Stuart Johnson wrote:Well, on the GWR, and in the name of this forum, it's two words, so no apostrophe is required. I'm not sure I have ever come across any professional publication where 'box appeared.
The OP evidently prefers to treat it as one word, which I also prefer though I'm not sure why. I think two words would have been the original term, contracted in later usage but perpetuated by the sort of companies who continued to say "Tickets must be shown". But it may have been regional practice, just as some of the earlier companies talked about "Break Vans". I suspect that prior to the BBC, the only standards for the language were the King James bible and Shakespeare, neither of which would cover more modern technology.
The GWR tended to put "Signal Box" on box boards. That always seems a bit superfluous, like adding "Station" to the running in boards (they did usually say Halt though). They may have been drawing a distinction between block posts and gate boxes?
SB is the abbreviation I have generally seen used in paperwork, which I suppose implies two words..
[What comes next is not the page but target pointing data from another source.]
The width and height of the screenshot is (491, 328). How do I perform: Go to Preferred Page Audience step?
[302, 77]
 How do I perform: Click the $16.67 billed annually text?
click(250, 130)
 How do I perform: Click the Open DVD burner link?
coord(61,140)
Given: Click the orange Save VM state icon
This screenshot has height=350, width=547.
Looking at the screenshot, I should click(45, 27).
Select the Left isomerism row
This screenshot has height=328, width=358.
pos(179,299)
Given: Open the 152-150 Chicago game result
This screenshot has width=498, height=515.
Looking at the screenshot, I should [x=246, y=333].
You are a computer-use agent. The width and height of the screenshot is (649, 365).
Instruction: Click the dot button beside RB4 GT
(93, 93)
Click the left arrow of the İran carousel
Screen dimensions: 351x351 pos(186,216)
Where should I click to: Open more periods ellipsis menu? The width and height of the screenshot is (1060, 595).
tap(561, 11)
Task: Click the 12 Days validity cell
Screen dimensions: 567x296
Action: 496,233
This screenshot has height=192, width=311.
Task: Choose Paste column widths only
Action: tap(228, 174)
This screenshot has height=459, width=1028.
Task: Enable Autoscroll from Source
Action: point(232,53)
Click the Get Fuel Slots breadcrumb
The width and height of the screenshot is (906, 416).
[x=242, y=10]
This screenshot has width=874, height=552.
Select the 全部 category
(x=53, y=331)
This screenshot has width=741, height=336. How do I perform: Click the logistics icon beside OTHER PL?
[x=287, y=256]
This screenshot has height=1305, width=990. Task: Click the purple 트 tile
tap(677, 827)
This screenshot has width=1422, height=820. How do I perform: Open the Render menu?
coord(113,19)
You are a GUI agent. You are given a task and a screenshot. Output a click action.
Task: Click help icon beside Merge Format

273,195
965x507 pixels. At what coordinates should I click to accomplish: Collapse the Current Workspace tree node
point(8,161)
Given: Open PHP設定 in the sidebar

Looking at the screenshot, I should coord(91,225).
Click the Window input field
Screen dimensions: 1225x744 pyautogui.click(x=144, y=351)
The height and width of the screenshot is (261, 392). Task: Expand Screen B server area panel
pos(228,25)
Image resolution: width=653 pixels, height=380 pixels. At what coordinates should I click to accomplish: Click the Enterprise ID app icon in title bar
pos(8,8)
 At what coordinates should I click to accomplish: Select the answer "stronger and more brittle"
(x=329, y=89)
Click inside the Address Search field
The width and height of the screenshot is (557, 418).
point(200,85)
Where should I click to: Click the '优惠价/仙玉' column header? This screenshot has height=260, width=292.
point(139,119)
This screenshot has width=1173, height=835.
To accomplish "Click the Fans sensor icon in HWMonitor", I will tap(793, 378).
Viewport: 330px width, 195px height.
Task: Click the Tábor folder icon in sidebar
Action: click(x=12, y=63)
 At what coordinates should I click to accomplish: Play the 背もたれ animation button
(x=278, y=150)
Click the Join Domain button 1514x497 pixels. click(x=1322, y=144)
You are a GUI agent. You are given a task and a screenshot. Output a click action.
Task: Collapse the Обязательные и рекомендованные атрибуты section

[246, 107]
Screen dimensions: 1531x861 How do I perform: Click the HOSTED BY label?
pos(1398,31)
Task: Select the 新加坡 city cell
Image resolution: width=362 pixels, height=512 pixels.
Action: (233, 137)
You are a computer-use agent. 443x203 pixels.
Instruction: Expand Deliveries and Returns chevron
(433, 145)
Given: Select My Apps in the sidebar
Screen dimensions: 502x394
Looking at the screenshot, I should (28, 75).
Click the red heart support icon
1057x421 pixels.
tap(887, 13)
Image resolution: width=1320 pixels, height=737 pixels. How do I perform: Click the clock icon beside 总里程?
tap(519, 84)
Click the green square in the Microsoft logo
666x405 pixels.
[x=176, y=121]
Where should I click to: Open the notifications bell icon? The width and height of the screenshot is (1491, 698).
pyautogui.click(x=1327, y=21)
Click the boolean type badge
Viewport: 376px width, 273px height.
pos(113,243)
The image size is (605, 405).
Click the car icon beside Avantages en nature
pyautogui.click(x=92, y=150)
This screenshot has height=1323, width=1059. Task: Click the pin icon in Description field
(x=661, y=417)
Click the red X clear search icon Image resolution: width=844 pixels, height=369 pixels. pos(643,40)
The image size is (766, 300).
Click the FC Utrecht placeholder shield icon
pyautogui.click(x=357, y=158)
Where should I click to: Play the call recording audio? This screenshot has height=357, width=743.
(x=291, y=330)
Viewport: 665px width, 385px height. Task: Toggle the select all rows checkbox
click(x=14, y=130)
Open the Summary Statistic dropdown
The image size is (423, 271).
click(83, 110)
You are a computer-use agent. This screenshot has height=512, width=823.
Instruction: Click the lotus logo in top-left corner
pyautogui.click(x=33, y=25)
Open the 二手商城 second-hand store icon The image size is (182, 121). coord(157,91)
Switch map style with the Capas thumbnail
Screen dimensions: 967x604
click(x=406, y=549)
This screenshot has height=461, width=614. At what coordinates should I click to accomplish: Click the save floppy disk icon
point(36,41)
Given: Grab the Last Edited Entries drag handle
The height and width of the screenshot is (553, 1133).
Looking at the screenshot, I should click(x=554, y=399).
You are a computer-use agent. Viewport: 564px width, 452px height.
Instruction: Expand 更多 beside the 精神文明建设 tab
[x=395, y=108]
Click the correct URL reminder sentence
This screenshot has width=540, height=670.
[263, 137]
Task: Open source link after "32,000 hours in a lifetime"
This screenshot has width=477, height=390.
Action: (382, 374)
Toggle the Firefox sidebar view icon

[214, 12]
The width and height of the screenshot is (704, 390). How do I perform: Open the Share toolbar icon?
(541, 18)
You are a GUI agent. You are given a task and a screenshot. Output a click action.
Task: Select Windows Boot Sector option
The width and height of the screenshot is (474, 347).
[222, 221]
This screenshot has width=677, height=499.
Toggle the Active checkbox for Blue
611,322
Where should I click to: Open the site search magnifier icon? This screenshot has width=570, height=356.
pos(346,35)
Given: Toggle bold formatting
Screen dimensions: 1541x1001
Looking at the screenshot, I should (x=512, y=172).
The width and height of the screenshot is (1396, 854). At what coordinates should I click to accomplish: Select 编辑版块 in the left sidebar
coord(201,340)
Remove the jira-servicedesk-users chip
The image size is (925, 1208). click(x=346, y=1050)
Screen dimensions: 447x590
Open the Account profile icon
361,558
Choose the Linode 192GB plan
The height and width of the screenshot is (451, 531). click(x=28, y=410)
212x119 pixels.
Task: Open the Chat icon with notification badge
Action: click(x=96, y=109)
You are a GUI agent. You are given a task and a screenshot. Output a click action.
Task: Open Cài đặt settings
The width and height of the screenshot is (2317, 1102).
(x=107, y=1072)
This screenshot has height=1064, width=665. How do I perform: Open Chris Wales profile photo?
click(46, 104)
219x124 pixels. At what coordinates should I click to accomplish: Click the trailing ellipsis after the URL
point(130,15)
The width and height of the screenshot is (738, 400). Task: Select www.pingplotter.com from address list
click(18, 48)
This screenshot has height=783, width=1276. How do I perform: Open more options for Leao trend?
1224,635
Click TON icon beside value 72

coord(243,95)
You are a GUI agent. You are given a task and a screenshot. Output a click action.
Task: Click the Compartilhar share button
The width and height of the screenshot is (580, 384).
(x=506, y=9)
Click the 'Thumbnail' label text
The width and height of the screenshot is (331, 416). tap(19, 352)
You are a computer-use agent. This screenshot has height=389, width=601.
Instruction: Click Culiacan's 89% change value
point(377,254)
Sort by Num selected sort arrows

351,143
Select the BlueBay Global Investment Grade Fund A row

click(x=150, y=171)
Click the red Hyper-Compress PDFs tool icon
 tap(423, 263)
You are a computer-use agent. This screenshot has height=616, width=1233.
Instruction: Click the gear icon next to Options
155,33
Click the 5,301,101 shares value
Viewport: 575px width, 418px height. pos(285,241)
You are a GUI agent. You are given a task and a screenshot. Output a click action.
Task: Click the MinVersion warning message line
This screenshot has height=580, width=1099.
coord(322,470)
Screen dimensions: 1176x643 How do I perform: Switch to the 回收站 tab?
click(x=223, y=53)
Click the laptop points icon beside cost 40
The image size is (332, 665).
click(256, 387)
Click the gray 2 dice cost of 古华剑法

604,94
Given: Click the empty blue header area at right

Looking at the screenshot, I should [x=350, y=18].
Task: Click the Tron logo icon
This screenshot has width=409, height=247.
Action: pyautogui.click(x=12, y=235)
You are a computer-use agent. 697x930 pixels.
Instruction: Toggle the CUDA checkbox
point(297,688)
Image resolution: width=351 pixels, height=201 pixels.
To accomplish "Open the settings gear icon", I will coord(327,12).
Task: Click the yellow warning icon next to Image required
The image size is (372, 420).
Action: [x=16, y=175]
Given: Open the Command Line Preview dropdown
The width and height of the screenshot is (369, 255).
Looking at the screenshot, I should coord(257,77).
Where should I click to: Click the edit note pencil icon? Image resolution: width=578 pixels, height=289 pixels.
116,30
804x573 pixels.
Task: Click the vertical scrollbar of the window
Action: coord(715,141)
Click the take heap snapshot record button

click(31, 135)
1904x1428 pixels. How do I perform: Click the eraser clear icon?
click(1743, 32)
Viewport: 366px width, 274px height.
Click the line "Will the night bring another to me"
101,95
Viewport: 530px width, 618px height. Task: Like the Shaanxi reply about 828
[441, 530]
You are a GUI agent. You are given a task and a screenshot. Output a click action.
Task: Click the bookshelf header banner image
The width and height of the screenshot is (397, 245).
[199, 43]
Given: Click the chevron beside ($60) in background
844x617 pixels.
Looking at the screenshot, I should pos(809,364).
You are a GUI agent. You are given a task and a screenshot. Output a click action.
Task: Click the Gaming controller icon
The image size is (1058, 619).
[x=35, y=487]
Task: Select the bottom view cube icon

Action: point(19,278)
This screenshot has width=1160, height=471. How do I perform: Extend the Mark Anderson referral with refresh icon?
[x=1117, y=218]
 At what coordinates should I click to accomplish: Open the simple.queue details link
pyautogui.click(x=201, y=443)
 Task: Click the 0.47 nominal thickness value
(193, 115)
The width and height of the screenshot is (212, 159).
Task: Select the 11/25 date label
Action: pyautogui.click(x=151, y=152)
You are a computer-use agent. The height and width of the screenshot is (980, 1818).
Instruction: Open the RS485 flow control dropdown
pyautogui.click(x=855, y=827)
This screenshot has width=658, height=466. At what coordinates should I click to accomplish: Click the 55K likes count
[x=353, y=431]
I question how widely the term box or 'box was understood. The general public called them signalboxes, and would not recognise niceties of block or non-block status. It meant that building with lots of windows - a lever frame on the platform wouldn't count. If you look at pencilled distribution lists on old circulars they often included the words "Signal Box" in full - it seems the word Signal was also needed by those whose jobs didn't involve signalling and the box abbreviation was perhaps used only by the sort of people who ferequent this forum, ie signalmen and S&T. After all, to a porter a box meant a heavy object he had to hump about in the goods shed.